» **PASSAGE TO READ**:
In 2002 the album Juslisten by Musiq Soulchild helped me get through a bitter and awkward rejection from a neighborhood girl, Jessica. From the Juslisten album, I played the songs Newness, Time and Something on a constant loop from a radio that laid next to me head while I slept on the floor for months. In 2003 when my depression took a turn for the worse and I really felt alienated from friends and family, I listened to a debut album by New Jersey rapper, Joe Budden. He openly spoke about therapy, prescription pills and depression in his songs Calm Down and Walk with Me. Those songs would give me the strength and courage to talk to my friends about my struggles with mental health. And on the days when I felt that Hip-Hop was running dry, I was able to find peace of mind through other genres of music; Rock, R&B, Indie Folk and Classical.
With today’s ever-changing technology is improving at a lightspeed pace, it’s much easier for me to achieve instant gratification whether I’m looking for a certain song to clear my head or just to play an album while I cook dinner for my wife and me. The easiest and most convenient and inexpensive way to do this is through the mega-streaming site YouTube. A lot has changed in just a few years since I was running through my apartment with my finger stretched out towards the record button. But even as comforting as it may be to play any song I’m looking to hear at any given time with the press of a button, it will never match how rewarding it felt to save up a few bucks, ditch 10th grade homeroom and take a nice slow walk home from the CD spot with a new mixtape in my Sony portable CD player, walking as steady as I could so the songs didn’t skip. Sometimes I take the accessibility of music for granted and say things like, “There’s nothing to listen to” or “What am I supposed to do, I have no new music.” It’s moments like that when I must reflect and be grateful for what I have, because today, I can play Ghetto Superstar whenever and wherever I want, as many times as I want.

» **WHAT IS NEEDED**:
In the passage about music, which two Joe Budden songs openly discuss therapy, prescription pills and depression?

» **DATA EXTRACTS**:
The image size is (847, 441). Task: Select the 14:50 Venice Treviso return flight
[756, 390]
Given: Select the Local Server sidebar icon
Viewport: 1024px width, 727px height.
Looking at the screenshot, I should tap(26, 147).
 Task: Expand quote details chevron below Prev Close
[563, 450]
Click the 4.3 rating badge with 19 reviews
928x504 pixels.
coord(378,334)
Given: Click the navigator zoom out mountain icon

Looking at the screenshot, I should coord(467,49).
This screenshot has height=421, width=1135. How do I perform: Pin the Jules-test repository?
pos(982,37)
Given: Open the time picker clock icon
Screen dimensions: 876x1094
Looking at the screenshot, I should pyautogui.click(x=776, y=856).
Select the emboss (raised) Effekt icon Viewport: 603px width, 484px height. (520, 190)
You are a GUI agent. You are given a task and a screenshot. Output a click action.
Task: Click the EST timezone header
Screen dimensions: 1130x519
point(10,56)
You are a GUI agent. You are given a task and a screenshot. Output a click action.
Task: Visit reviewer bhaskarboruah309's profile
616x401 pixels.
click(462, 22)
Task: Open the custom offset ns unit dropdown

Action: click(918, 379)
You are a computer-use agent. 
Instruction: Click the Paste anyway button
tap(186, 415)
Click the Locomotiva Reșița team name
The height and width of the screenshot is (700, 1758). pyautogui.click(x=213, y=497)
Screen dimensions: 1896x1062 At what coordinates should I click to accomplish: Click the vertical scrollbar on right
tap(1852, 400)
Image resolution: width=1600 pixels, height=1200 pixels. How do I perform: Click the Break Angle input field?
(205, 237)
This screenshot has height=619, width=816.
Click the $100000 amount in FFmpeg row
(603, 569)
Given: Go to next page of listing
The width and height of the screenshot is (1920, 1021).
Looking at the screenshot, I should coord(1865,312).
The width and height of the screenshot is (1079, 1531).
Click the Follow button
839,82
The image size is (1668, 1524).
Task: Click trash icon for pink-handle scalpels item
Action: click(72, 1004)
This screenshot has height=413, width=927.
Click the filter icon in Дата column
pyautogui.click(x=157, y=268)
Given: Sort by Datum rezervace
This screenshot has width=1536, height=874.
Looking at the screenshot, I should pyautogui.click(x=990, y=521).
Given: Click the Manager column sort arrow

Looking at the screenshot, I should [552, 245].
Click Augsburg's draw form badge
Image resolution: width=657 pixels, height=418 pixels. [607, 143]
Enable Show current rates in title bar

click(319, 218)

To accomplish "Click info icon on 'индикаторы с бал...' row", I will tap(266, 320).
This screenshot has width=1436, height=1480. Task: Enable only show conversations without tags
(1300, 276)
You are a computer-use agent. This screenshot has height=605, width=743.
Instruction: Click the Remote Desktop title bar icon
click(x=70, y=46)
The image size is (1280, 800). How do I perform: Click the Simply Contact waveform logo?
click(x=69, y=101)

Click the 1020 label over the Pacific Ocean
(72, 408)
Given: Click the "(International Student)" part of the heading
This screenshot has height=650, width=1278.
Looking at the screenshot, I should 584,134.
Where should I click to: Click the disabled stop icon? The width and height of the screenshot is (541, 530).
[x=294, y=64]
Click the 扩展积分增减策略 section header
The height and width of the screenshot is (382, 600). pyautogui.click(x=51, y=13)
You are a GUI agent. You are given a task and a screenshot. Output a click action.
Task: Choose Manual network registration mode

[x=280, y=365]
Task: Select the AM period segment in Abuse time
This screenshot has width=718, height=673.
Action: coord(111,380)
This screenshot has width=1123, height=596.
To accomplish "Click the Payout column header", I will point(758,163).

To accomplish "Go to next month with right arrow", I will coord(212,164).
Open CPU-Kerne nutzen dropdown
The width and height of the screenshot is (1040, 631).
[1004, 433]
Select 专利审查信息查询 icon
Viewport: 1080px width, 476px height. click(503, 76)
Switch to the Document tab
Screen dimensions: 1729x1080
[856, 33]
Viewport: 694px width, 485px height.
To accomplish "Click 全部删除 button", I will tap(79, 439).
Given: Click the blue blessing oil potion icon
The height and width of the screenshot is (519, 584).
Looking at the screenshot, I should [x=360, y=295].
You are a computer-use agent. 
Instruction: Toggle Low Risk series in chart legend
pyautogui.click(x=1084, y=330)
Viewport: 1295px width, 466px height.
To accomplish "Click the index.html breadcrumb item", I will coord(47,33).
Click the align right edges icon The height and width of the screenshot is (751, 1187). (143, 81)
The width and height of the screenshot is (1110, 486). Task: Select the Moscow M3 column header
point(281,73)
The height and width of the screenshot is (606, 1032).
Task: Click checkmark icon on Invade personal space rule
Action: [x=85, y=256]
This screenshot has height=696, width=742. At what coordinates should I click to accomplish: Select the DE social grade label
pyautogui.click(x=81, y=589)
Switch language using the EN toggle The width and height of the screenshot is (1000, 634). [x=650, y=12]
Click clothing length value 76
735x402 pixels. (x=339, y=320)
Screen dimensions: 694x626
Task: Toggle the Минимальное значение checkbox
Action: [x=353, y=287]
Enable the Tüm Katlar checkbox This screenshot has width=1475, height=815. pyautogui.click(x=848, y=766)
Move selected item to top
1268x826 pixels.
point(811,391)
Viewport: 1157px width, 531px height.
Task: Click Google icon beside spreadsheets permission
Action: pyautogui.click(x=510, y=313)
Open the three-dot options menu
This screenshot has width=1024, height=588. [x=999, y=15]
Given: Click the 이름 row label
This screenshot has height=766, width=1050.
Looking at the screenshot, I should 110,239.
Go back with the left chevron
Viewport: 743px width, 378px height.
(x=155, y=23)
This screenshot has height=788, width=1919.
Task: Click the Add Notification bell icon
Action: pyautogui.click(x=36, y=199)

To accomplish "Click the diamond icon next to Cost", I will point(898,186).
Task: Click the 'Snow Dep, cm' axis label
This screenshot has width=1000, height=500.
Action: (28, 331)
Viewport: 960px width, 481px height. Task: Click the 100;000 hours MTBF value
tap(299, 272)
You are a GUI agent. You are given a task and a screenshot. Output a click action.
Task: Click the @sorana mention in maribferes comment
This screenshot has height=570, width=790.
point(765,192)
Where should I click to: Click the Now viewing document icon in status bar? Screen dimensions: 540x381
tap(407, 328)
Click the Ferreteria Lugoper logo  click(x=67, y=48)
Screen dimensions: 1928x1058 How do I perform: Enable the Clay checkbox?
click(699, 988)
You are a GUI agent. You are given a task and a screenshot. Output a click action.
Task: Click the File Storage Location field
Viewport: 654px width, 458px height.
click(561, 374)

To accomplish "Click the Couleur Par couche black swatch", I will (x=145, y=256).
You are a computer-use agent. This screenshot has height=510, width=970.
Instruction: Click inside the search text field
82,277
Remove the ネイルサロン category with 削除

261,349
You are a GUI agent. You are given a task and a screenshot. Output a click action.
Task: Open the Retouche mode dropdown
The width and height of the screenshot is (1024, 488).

» **ANSWER FOR THE TASK**:
Calm Down and Walk with Me